Oireachtas Joint and Select Committees

Thursday, 17 May 2018

Joint Oireachtas Committee on Finance, Public Expenditure and Reform, and Taoiseach

Resolution of Non-Performing Loans: Discussion (Resumed)

10:00 am

Dr. Martha O'Hagan-Luff:

I thank the Chairman and members for the invitation to present to the committee this morning. Specifically, I was asked to consider the potential benefits and risks of selling non-performing loans to private investment funds. As we know, many years after the financial crisis Irish banks continue to have very high ratios of non-performing loans to assets. Although the ratio has fallen from a high of 32% to just above 11%, it is still very high in comparison to the European average of 4.6%, and is one of the highest in Europe. This remains a source of vulnerability facing the domestic banking system. For the banks holding non-performing loans, this reduces their profitability, increases their funding costs and ties up bank capital, which has a negative impact on the supply of new credit and borrowing rates, and ultimately creates a drag on economic growth.

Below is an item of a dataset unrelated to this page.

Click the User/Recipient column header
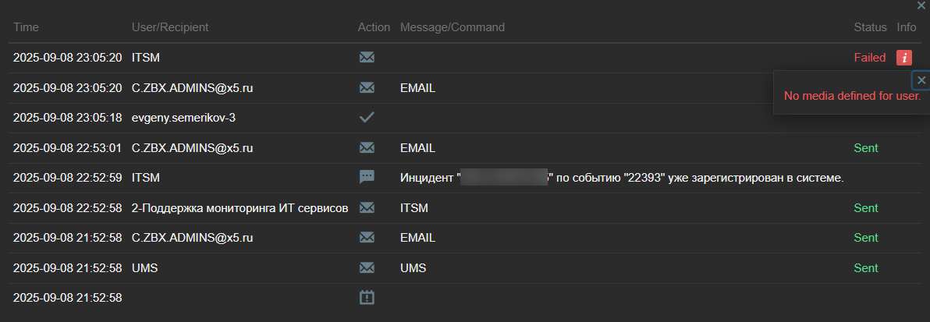The height and width of the screenshot is (322, 930). [170, 27]
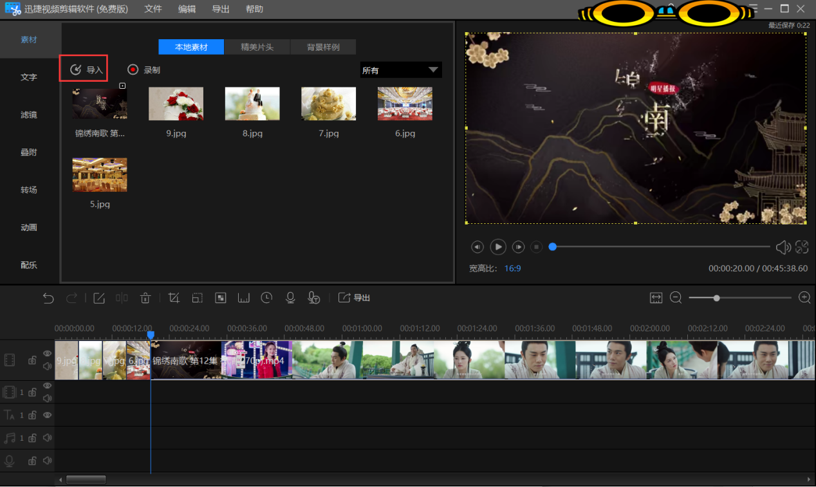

Many measures have been implemented in Ireland to reduce these ratios, one of which is the sale of non-performing loans to investment funds. The volume of distressed loan sales in Europe remains very low compared to the US market, but has begun to increase in recent years. A private investment fund can only raise funds from qualified and accredited investors. It cannot solicit funds from retail investors or from the general public. Such funds' regulatory and legal requirements are much lower than for funds that are accessible to retail investors, and this gives the funds greater freedom in how they handle aspects of their business. They have a very different business model from retail banks. Their time horizon for return on investment is relatively short and they seek higher short-term returns in contrast to the lower long-term returns sought by banks. I have been asked to outline the pros and cons, as I see them, of banks selling non-performing loans to private investors. These loans may be commercial property loans, business loans, buy-to-let or residential mortgages.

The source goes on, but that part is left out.